Israel and Egypt have imposed a crippling blockade on Gaza since Hamas seized power from rival Palestinian forces 15 years ago. Unemployment hovers around 50%, electricity outages last around 12 hours a day, tap water is undrinkable, and Hamas remains firmly in power.
Israel and Hamas have fought four wars since 2008, compounding the misery of the 2 million Palestinians who live in the narrow coastal strip. Gaza has barely started to rebuild after the most recent one, which left more than 250 Palestinians dead, including 129 civilians, according to the U.N. Fourteen people were killed in Israel.
Gaza’s woes long predate Hamas, which burst onto the scene in the late 1980s, during the first of two Palestinian uprisings against Israeli rule. The militant group — branded terrorists by Israel and Western countries — does not recognize Israel and has carried out numerous deadly attacks on Israeli civilians over the years.

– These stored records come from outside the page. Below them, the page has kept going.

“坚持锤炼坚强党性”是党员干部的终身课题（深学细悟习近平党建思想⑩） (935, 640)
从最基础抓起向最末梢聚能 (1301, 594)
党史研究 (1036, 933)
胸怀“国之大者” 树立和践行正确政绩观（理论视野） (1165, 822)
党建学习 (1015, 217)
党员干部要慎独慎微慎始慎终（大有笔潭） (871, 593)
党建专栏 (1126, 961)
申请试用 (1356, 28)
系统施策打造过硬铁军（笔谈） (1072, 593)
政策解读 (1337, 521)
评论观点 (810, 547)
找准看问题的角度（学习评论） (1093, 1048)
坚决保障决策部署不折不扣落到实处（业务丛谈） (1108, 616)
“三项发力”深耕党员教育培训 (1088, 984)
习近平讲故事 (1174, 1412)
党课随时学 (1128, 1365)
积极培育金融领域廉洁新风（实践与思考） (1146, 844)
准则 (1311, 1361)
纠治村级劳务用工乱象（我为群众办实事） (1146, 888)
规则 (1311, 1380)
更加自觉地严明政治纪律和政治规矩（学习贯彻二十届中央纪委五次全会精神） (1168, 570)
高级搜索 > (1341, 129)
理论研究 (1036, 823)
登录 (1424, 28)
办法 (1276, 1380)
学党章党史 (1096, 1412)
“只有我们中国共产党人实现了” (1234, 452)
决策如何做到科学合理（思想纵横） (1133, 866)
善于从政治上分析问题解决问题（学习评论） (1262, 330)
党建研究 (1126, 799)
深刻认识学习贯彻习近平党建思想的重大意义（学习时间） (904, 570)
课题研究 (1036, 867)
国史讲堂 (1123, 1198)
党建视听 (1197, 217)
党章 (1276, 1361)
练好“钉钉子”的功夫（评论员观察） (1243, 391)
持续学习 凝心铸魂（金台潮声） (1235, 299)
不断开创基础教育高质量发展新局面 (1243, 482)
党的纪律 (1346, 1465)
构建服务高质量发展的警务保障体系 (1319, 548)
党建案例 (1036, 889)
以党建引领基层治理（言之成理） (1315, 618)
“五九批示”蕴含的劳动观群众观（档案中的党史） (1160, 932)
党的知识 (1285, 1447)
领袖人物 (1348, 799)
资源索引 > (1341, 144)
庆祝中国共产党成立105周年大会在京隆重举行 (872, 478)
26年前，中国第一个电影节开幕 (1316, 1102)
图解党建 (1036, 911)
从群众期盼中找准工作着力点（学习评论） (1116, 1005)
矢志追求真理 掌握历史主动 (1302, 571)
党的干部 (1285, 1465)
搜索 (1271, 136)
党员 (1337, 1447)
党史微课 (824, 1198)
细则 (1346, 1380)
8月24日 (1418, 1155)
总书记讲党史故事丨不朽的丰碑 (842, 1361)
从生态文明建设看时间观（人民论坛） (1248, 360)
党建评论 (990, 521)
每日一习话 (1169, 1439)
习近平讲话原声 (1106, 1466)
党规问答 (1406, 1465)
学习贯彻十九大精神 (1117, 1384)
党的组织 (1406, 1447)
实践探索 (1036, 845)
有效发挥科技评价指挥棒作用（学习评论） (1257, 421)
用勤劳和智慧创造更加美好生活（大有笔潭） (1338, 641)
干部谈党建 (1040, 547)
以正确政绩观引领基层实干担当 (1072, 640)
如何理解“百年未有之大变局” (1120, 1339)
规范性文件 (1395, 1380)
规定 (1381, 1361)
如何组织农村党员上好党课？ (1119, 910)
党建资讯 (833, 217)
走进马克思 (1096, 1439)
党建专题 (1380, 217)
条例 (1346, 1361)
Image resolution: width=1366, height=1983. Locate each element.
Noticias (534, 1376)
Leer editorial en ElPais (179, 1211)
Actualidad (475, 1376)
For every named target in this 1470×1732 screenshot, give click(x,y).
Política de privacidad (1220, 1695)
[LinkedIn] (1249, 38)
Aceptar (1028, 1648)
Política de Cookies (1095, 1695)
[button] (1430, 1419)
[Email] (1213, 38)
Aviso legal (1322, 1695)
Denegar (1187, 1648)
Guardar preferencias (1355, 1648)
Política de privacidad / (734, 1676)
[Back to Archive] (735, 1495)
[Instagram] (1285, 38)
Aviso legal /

More than half of the 2 million Palestinians living in Gaza are the descendants of refugees from what is now Israel who fled or were driven out during the 1948 war surrounding its creation.
Around 60% of Palestinians in all three territories are under the age of 30, with little or no memory of the Mideast peace process, which broke down more than a decade ago.
“We have a very radicalized generation,” said Mkhaimar Abusada, a political science professor at Gaza’s Al-Azhar University “They don’t really care if we go to another war with Israel or not, whether it’s over Al-Aqsa or any other thing.”